Similar to encryption, tokenization hides sensitive information by replacing it with an unreadable series of randomly generated characters. During transactions with tokenization, credit card numbers are stored in a secure central database and a randomly generated token is used in their place.

This helps protect both your supporters and your nonprofit, as donor information can’t be decoded if there is a security breach and sensitive payment information will not be stored directly on your servers.

What is the best secure payment gateway for nonprofits?

Nonprofits have a variety of secure payment gateways to choose from, but investing in a payment partner that understands the unique needs of nonprofit organizations helps ensure both you and your donors stay safe. Look for features like:

Level 1 PCI compliance

Level 1 is the highest PCI compliance level achievable, meaning that the payment processor must meet certain standards such as maintaining a firewall, encrypting data transmission across public networks and regularly testing security systems.

Advanced fraud protection tools

Your payment processor should go the extra mile to help your organization protect itself against fraud, featuring anti-fraud tools like bank identification number blocking and card verification code requirements. Other security features include:

AVS

AVS, or address verification service, is a fraud detection tool used by secure payment services to check whether a payment’s billing address matches what the issuing bank has on file for the card being used. Secure payment services with AVS can help identify potential fraudulent donations and stop them from being approved.

Tumbling limits for card numbers and names

Credit card tumbling is a type of fraud where thieves have some, but not all, of the payment information needed to complete an online transaction. This means they must guess the missing information, which is why having a ceiling to the number of times information can be entered incorrectly is important to protect against this type of scheme.

Velocity checking and IP blocking

A common sign of fraud is multiple transactions happening in very quick succession from the same IP address.

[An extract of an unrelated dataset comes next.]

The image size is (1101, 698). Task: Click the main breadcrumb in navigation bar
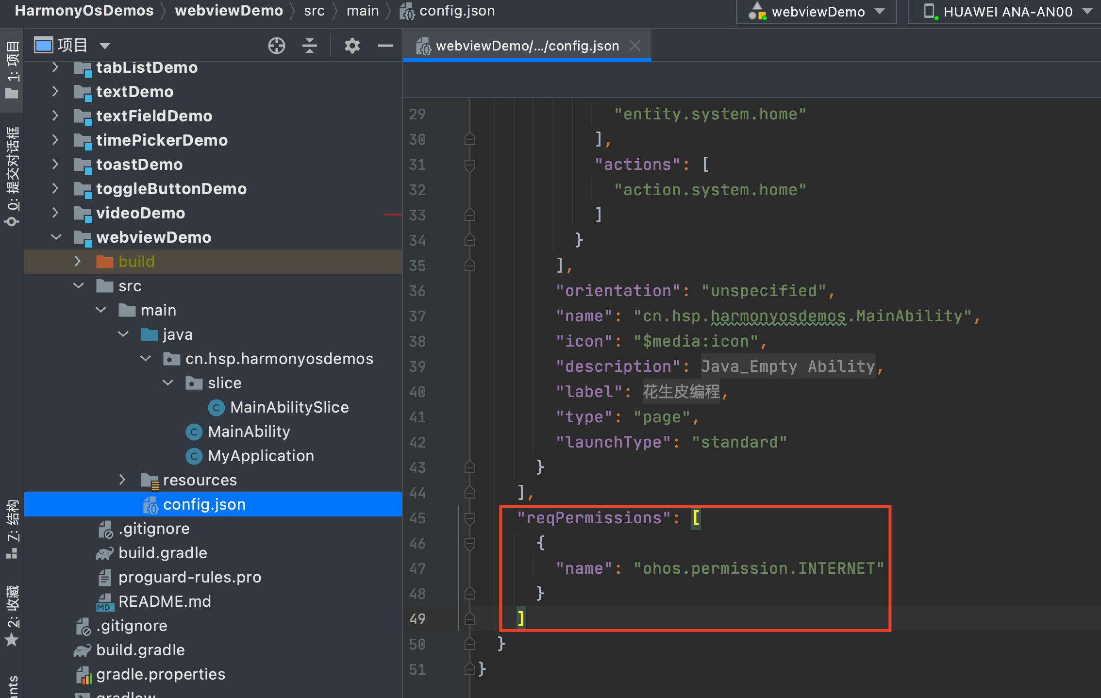click(x=362, y=11)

Often, credit card numbers are stolen in bulk through online methods, and the thieves never actually have the physical card. Again, this is where donation form fraud comes into play: To check if a card works, fraudsters will test each number by making a small payment to a nonprofit organization, typically checking many credit card numbers in quick succession. This is why secure payment services check for what is known as IP velocity. If the same IP address is making many payments in a brief period of time, the payment provider can block the IP, preventing potential fraudsters from taking advantage of your nonprofit’s donation form and racking up chargeback fees.

Flexible payment processing

One drawback some payment gateways have is their inability to accept multiple types of payments. Look for a payment gateway that can process credit, debit and ACH payments so your organization can maximize its fundraising efforts.

Payment gateways are an essential aspect of the payment processor, ensuring the information your donors entrust you with stays secure. Before investing in a payment processor, be sure to take a look at the gateway offered and ask questions about its security features. After all, a well-protected gateway can be the difference between losing public and confidence or establishing trusting relationships with your supporters.